Work task:
Keep the wording of every entry exactly as it is while leaving the pictures out of your copy.
===== Dataset excerpts
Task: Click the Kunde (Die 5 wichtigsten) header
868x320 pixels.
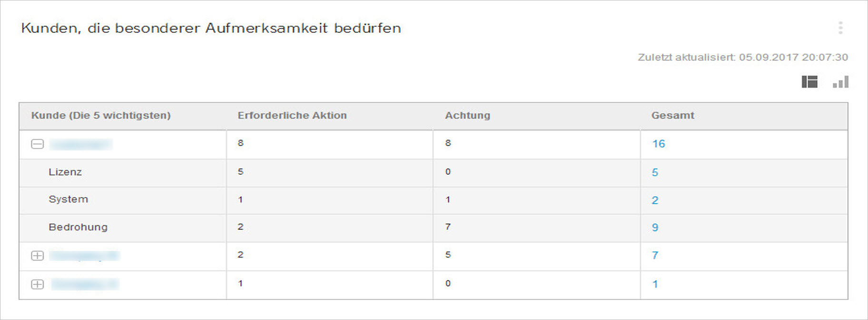Action: pos(101,116)
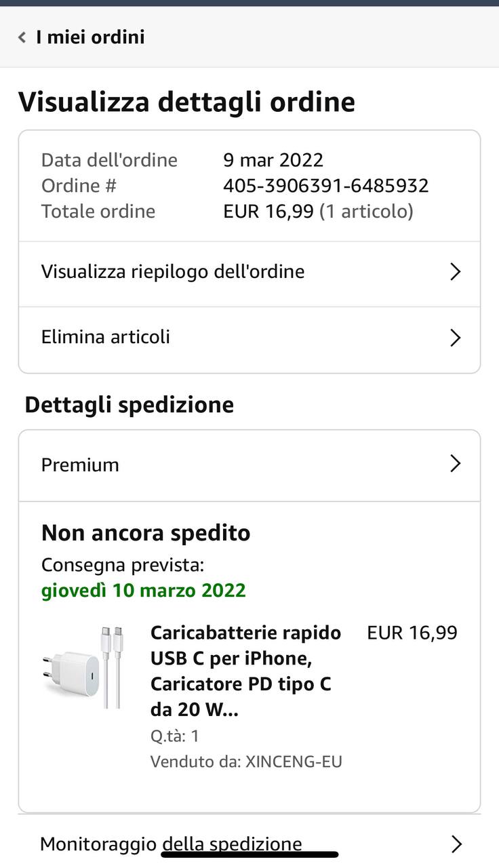Screen dimensions: 499x868
Task: Click the Non ancora spedito status
Action: click(x=146, y=533)
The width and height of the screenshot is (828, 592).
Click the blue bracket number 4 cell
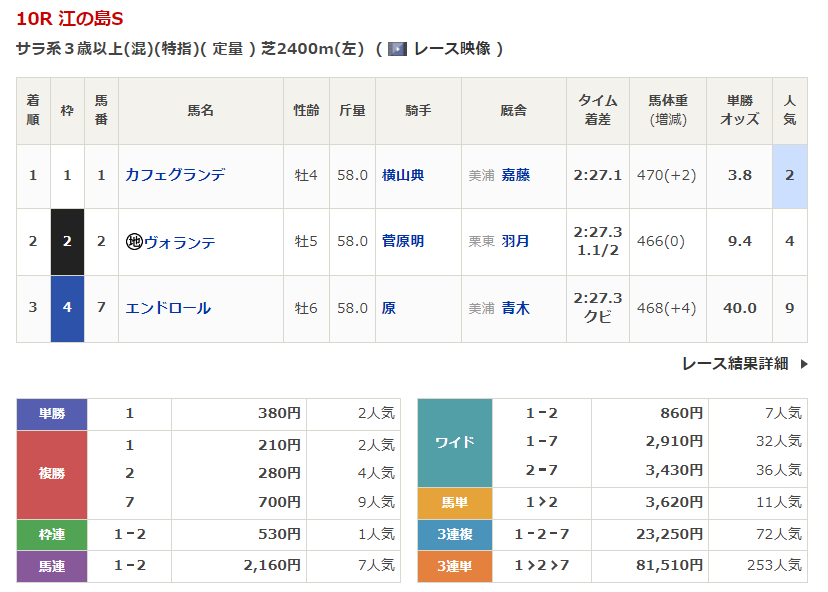coord(67,308)
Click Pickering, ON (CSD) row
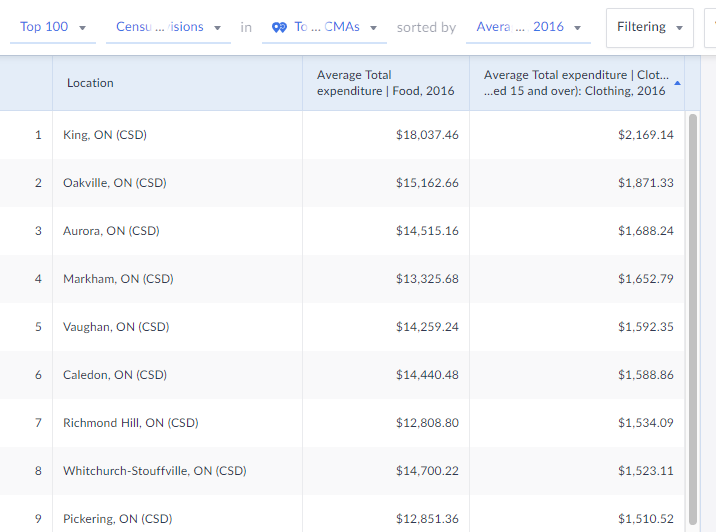This screenshot has height=532, width=716. (117, 519)
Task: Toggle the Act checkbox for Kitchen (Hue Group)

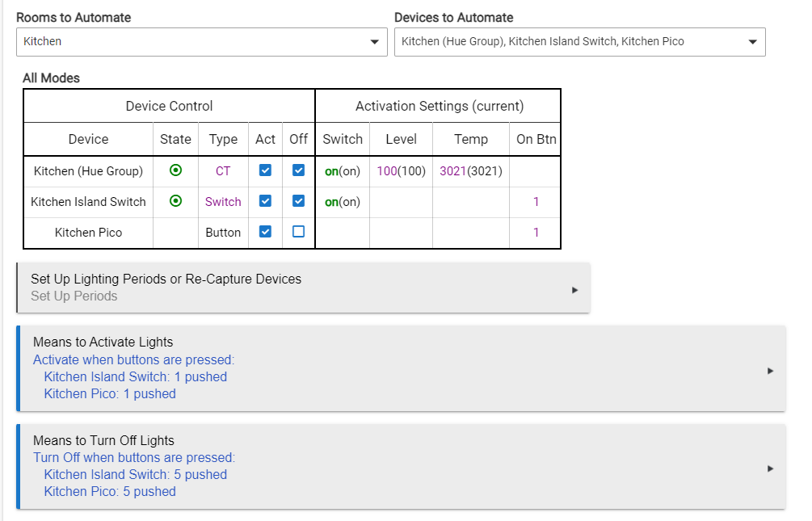Action: [265, 170]
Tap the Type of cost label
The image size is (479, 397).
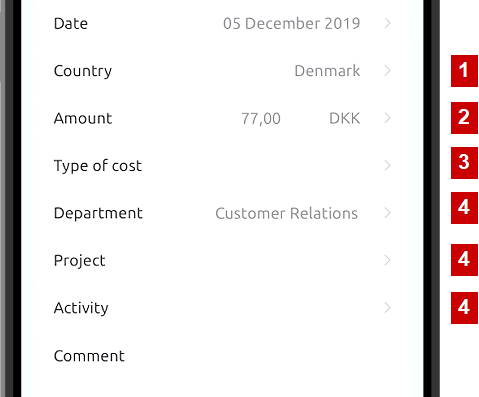pyautogui.click(x=98, y=166)
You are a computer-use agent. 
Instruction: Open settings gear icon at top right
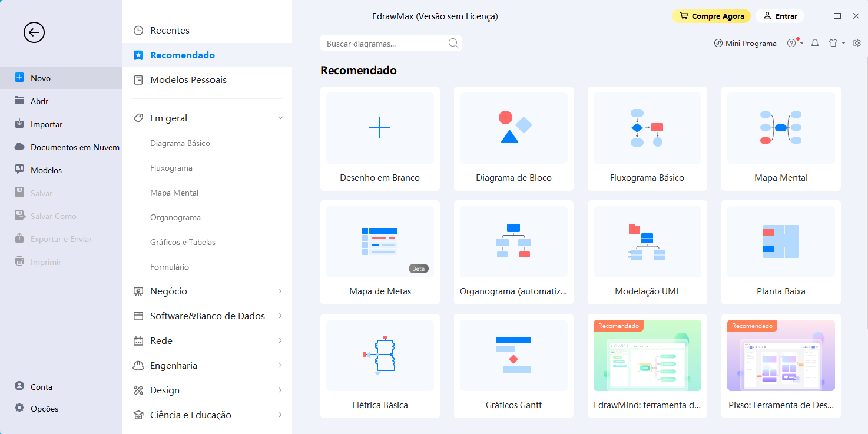(x=857, y=43)
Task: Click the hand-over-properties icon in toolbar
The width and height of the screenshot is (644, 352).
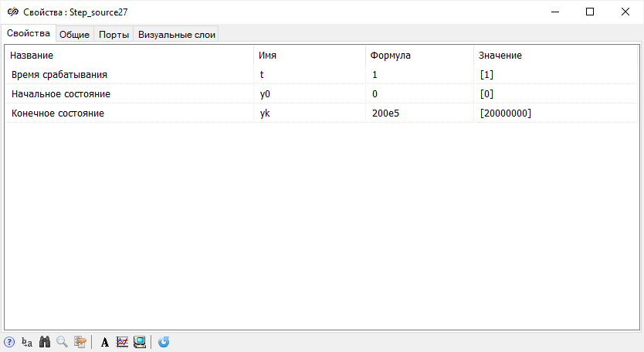Action: click(80, 342)
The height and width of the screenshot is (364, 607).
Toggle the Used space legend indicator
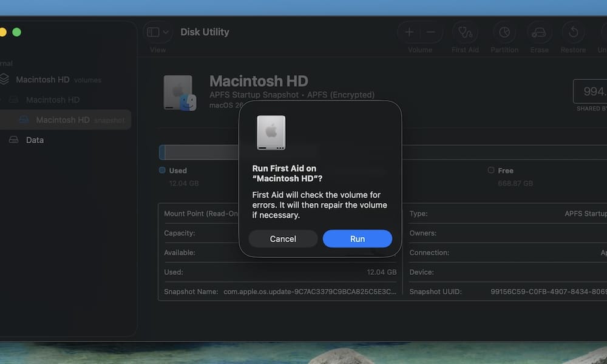click(161, 170)
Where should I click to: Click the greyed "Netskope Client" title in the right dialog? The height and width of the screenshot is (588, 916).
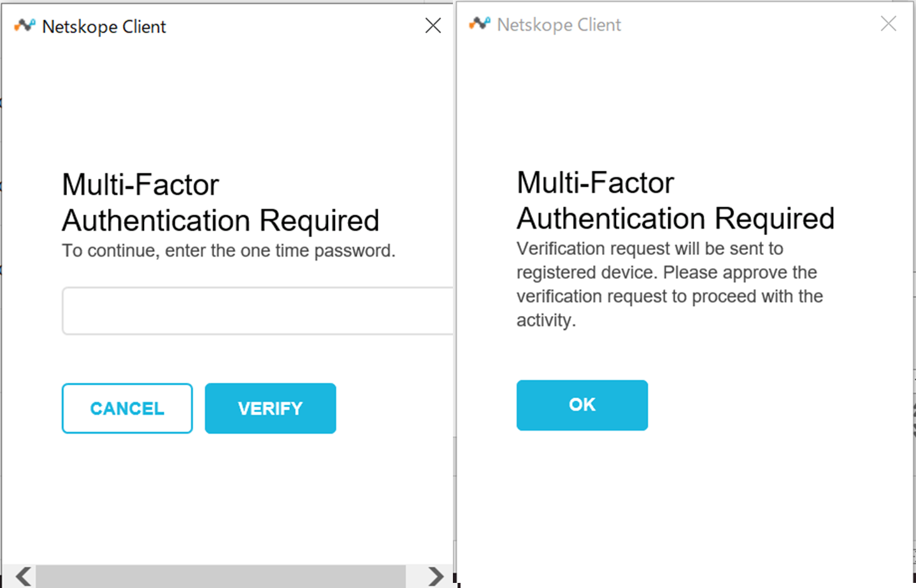559,25
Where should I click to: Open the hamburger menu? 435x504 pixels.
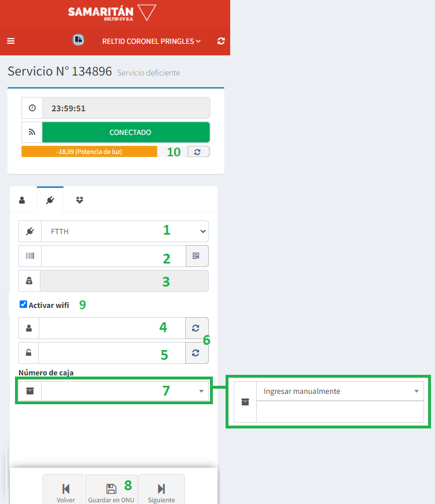point(11,41)
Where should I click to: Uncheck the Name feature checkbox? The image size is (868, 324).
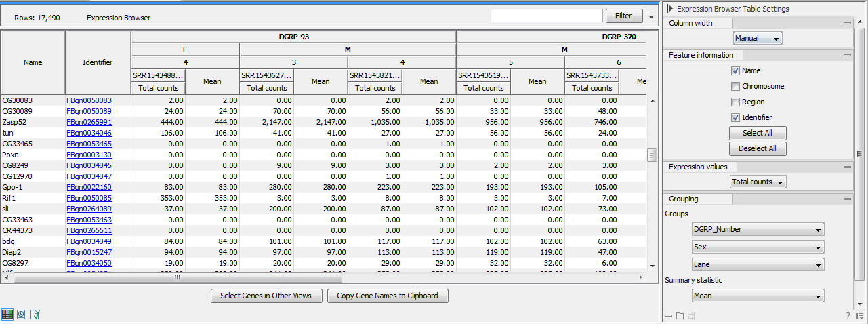point(735,70)
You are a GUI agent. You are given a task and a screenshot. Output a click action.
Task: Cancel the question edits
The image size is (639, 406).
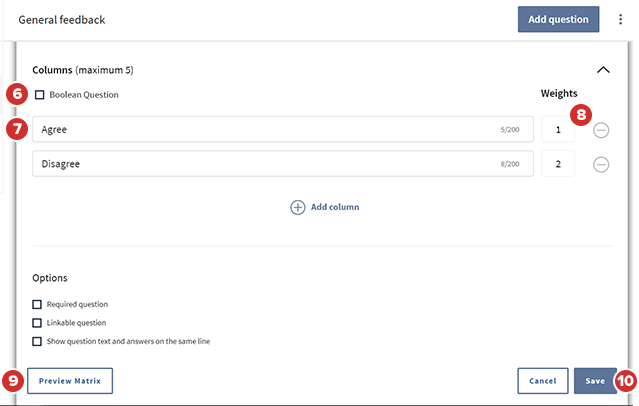tap(543, 381)
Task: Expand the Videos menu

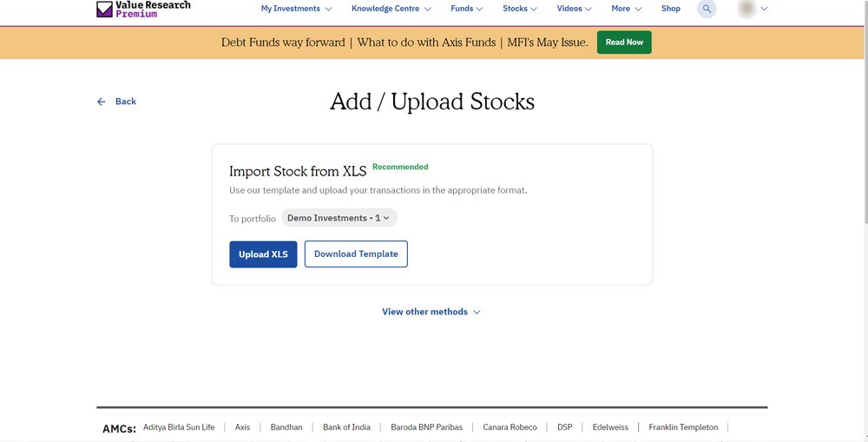Action: coord(575,9)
==========
Solution to this problem:
Task: Click the Kunde (Die 5 wichtigsten) header
868x320 pixels.
Action: pos(101,116)
Screen dimensions: 499x868
Task: Click the Non ancora spedito status
Action: click(x=146, y=533)
The width and height of the screenshot is (828, 592).
Click the blue bracket number 4 cell
coord(67,308)
Click Pickering, ON (CSD) row
This screenshot has height=532, width=716. (117, 519)
Task: Toggle the Act checkbox for Kitchen (Hue Group)

Action: [265, 170]
Tap the Type of cost label
The image size is (479, 397).
pyautogui.click(x=98, y=166)
You are a computer-use agent. 
Instruction: Open settings gear icon at top right
(x=857, y=43)
Task: Click the hand-over-properties icon in toolbar
The width and height of the screenshot is (644, 352).
Action: click(80, 342)
The height and width of the screenshot is (364, 607).
Toggle the Used space legend indicator
click(161, 170)
Where should I click to: Click the greyed "Netskope Client" title in the right dialog? The height and width of the screenshot is (588, 916).
559,25
Where should I click to: Open the hamburger menu? 435x504 pixels.
point(11,41)
Where should I click to: Uncheck the Name feature checkbox? The image size is (868, 324).
point(735,70)
You are a GUI agent. You are given a task and a screenshot. Output a click action.
Task: Cancel the question edits
The image size is (639, 406).
tap(543, 381)
Task: Expand the Videos menu

Action: coord(575,9)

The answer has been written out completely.